Dozens of questions relating to the driverless Uber-operated Volvo XC90 that struck and killed a woman in Arizona last week are still left unanswered. But one of them, pertaining to Volvo’s advanced pedestrian detection system, has been answered by Aptiv Plc, one of Volvo’s parts supplier. Apparently, Uber disabled Volvo’s collision-avoidance technology which could have prevented the fatal accident.
In a Bloomberg report, a spokesperson for Aptiv Plc said:
“We don’t want people to be confused or think it was a failure of the technology that we supply for Volvo, because that’s not the case,” Zach Peterson, a spokesman for Aptiv Plc, said by phone. The Volvo XC90’s standard advanced driver-assistance system “has nothing to do” with the Uber test vehicle’s autonomous driving system, he said.It’s standard practice to disable other crash avoidance systems as a company (Uber in this case) develops their own autonomous driving system and Aptiv is merely speaking up to avoid being tainted by the fatality involving Uber.

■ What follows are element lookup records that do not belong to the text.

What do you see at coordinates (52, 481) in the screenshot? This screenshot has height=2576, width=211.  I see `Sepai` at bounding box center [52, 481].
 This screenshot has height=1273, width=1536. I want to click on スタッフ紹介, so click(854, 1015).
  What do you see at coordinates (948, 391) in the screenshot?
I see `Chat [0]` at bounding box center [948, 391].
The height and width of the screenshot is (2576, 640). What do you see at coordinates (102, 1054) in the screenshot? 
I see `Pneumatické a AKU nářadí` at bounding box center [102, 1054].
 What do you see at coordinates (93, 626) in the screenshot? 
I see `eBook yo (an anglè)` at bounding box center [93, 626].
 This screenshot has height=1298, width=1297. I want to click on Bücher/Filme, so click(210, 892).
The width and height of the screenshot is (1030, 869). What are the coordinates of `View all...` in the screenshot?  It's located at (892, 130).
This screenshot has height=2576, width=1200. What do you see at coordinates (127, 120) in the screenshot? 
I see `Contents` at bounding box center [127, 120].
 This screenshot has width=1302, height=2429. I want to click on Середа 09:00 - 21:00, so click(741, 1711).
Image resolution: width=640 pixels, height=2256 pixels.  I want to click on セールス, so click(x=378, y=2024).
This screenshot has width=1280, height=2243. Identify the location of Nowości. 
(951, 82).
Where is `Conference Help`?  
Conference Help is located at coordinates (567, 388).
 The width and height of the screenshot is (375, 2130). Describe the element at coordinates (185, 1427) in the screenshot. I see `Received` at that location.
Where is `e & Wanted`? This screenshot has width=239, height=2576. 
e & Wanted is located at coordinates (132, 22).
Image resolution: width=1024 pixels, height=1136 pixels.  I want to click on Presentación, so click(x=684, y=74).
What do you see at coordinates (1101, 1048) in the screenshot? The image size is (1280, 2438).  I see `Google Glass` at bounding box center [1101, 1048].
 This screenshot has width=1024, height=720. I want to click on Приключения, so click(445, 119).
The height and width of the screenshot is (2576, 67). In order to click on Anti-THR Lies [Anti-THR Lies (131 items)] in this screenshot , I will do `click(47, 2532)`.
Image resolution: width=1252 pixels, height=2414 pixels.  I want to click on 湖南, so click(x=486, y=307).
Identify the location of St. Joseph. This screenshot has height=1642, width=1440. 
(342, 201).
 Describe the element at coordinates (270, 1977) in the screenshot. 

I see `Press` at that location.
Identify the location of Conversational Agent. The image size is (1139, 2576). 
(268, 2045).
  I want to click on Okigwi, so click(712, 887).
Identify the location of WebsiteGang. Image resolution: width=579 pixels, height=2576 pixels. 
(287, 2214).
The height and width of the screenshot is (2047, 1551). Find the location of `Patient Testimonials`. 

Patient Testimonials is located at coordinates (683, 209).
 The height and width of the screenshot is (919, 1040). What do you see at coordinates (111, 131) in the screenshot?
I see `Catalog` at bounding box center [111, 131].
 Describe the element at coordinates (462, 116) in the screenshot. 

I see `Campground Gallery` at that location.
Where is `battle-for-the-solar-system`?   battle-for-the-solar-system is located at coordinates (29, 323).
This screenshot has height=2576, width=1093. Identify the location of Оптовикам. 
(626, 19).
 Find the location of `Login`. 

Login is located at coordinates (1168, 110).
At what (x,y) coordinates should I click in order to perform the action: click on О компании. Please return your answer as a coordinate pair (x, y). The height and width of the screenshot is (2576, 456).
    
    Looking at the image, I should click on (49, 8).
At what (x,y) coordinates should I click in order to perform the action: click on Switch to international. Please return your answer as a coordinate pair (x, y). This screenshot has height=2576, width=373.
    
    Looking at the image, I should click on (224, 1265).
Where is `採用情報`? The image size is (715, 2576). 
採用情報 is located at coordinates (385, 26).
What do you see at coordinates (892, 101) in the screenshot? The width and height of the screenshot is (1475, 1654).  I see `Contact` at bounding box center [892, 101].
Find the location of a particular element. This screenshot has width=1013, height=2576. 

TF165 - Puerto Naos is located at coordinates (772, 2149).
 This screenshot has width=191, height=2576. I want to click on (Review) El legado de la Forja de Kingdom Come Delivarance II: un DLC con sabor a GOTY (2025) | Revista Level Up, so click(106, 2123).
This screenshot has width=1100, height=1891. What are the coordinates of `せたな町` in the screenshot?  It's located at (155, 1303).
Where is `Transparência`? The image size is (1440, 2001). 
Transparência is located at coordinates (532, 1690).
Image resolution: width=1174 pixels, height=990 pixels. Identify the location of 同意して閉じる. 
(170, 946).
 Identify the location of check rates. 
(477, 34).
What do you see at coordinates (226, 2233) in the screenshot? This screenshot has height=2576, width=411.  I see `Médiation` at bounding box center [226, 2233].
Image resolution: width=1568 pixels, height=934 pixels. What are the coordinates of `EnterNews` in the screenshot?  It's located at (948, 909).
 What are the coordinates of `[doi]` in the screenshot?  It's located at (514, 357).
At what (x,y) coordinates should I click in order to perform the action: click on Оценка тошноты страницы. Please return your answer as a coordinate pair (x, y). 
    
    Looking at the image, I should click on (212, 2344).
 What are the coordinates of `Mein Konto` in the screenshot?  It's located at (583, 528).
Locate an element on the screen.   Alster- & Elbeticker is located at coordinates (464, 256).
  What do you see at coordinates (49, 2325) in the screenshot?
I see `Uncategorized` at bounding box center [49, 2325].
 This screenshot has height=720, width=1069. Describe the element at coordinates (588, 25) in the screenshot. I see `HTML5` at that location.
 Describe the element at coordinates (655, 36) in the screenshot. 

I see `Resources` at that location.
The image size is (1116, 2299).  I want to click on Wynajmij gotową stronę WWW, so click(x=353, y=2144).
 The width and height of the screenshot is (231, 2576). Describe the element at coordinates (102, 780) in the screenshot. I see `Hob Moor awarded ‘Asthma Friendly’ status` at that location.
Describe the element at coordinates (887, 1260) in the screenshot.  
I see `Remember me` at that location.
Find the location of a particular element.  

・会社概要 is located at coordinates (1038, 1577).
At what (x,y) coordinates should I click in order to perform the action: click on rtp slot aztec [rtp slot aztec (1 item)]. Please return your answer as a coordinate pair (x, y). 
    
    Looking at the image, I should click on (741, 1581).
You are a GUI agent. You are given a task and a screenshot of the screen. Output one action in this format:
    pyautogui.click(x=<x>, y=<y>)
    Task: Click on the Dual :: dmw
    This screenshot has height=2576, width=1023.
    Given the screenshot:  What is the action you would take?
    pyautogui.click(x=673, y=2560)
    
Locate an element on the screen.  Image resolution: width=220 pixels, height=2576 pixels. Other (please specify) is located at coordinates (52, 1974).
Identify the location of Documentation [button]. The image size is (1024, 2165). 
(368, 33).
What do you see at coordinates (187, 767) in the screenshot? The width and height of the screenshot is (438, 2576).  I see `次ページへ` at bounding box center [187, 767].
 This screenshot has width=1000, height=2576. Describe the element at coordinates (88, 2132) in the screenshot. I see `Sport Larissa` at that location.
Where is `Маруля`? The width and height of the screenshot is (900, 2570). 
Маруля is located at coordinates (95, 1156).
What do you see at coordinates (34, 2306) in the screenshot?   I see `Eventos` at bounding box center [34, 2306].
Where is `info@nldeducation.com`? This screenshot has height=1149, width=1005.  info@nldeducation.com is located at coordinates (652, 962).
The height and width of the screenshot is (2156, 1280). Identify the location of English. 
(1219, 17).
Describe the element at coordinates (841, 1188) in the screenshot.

Meanwhile, Intel Mobileye which makes the chips and sensors used in collision-avoidance systems and is a supplier to Aptiv tested their own software. Mobileye says it was able to detect the cyclist one second before impact in its internal tests. This is despite the poor second-hand quality of the video relative to a direct connection to cameras equipped to the car.
For their part, Volvo says they cannot speculate on the matter until a full investigation has been completed.